Somewhat OT, but I've been wondering for a long time… Is the HPC community the only place the word "codes" is used like this? In usual CS parlance programming is done using a substance called "code" ("the high-performance code the community needs"), but in HPC literature the word "codes" is used, as if programming consisted of distinct objects. Does this arise from some divergent history (would I have called my LINPACK library punched card deck a "code"?) or what?
I've also noticed that it seems more common among Europeans, but that might be just personal experience.
One is a concept/idea/format while the other is a set of instructions.
I've noticed we also tend to also write "computer program" the US way, despite writing "TV programme".
It will be poorly documented, have single letter var names everywhere without comments, have a bunch of hidden dependencies on whatever the postdoc had installed on his/her laptop, leak memory but 'terminate before it should be a problem', etc. Oh, and there will almost never be even a single regression test.
Sure, the underlying algorithm might have a nice proof of numerical stability, but the actual software is almost always trash until some poor soul has to re-engineer it if the software turns out to be useful.
> Oh, and there will almost never be even a single regression test.
Bullshit. "Codes" tend to be run against analytical and/or experimental results.
The fact that you think looking pretty has anything to do with sound software engineering further illustrates my point.
>Bullshit. "Codes" tend to be run against analytical and/or experimental results.
A README that says the author ran it against dataset Y and got X is not a regression test. I'm talking about automated tests run on every proposed patch to ensure the thing is never broken. Real automated tests that cover 90%+ of branches are about as rare as unicorns in scientific computing (much to my annoyance).
Don't get me wrong, I completely understand why people running experiments skip testing (fast iteration). But that leads to the very opposite of "higher standards".
At least, the only ones in the last 30 years, I'm figuring - there is a reason we call it "code", and it's an old one!

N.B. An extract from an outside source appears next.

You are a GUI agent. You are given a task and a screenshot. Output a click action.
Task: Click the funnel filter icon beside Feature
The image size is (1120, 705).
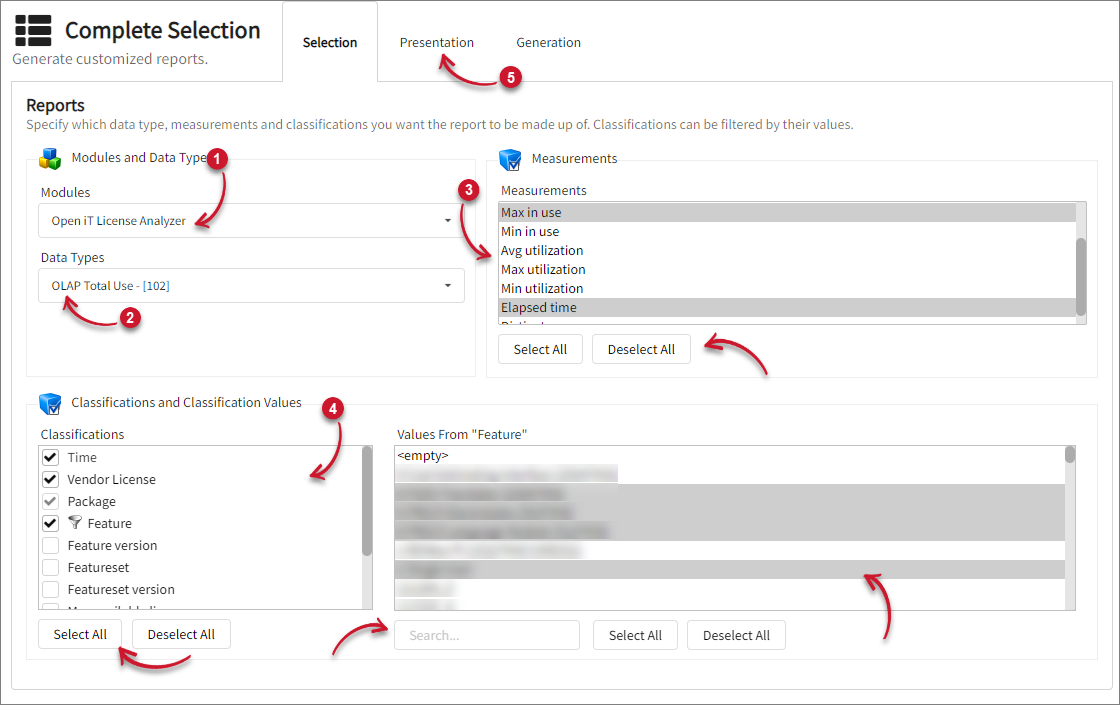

Otherwise, we have a site with general information on polyhedral compilation http://polyhedral.info/ and Halide has its own site http://halide-lang.org/
By raising from C you don't need to use or learn a new language. Or one can generate C from a succinct notation or framework, and polyhedral optimize from there. That is what was in the R-Stream-TF paper.
Or, if TC's strength is in its generality, then what are the advantages over something like CuPy for Chainer?

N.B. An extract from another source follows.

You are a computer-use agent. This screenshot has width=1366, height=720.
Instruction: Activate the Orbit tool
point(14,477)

Can someone give an example where TC shines?
In short, yes CuDNN is fast for the cases it was tuned for. It is probably faster on power-of-two sizes, but when you operate on a 26 x 1024954 x 3 tensor, TC can generate specialized code. Want 42 x 17 x 5? TC can generate differently specialized code. With almost no effort from the user (or performance engineers).

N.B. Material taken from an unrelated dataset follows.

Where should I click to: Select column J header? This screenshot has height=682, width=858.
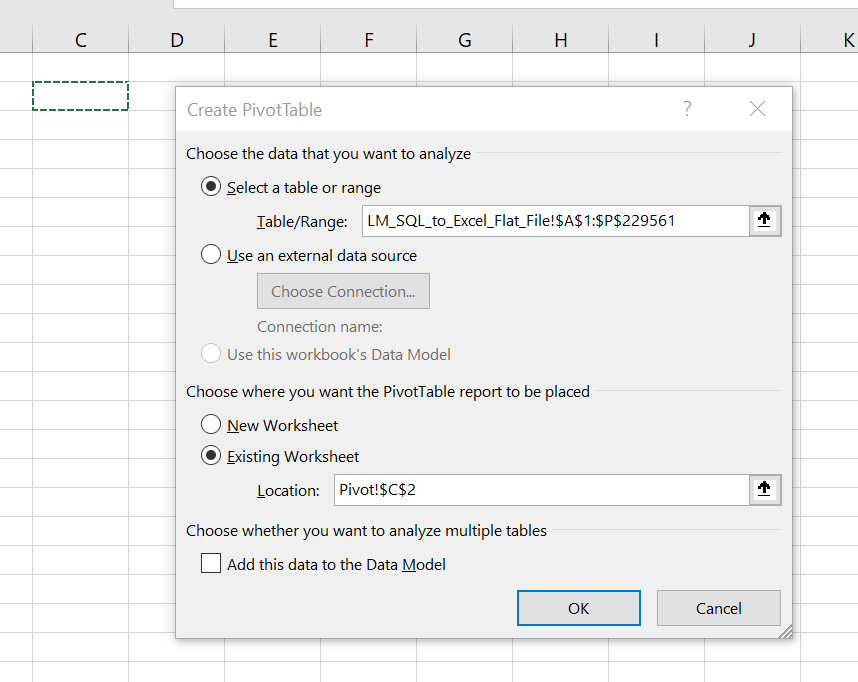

Can a performance expert do better job than TC optimizer? Very likely yes, but it will very likely take much more time.
TC is not a framework. It can be integrated with any framework of your liking.
But I guess unlike TC / Halide / TVM, that is less generic and much less customization.
Tensor Comprehensions does not try to manage memory and thus can be integrated into DL frameworks easily.
Edit: of course a computer works best with blocks of memory; that doesn't mean a human developer should have the same view. As a simple example, think of the output vector of a classifier. Why is it a vector, and not a structure? Or think of the internals of an LSTM network; there is more structure in there than just tensors.
It's just like with OOP in game programming where performance matters - even if you want a nice object model for programmer convenience, you'd also want to ensure that you can store the object data into a homogeneous array sequentially in memory, as that gets you a major performance impact; I seem to recall that Carmack had an in-detail article about that some time ago, but can't easily find it.
> Variables not defined anywhere, implicitly become index variables.
That seems like a bold choice. Wasn't there a trend in programming languages, even very high level ones, to encourage variable declaration?
C bindings don't seem to be a priority.
Feel free to use the contacts provided in the documentation here: https://facebookresearch.github.io/TensorComprehensions/cont....
I would have expected that operations expressed in the tensor language could be compiled once and for all (for a given target) into a DLL, and then it would be just a matter of passing the right buffer and shape parameters to a function. I see no reason why this should not be easily handled in C (which makes it easier to bind it from most languages).
If I understand correctly, DLPack is the format of choice to express a tensor, and ATen is not required, but I cannot find examples using DLPack
This needs Python bindings, stat!
Also TC doesn't do data allocation itself and it requires tensor library from users to do that. So if you are using Caffe2 for example, you could use the TcOp that we ship inside TensorComprehensions for Caffe2 and using caffe2 pybindings, you can already write TC in python. No work needed for creating python bindings. We welcome PRs on this :)
As for other tensor libraries, like ATen based on TH* used in torch/pytorch, you have the ability to create tensor but these require integrating tensor library into TC and writing pybindings for them. PRs welcome on this as well.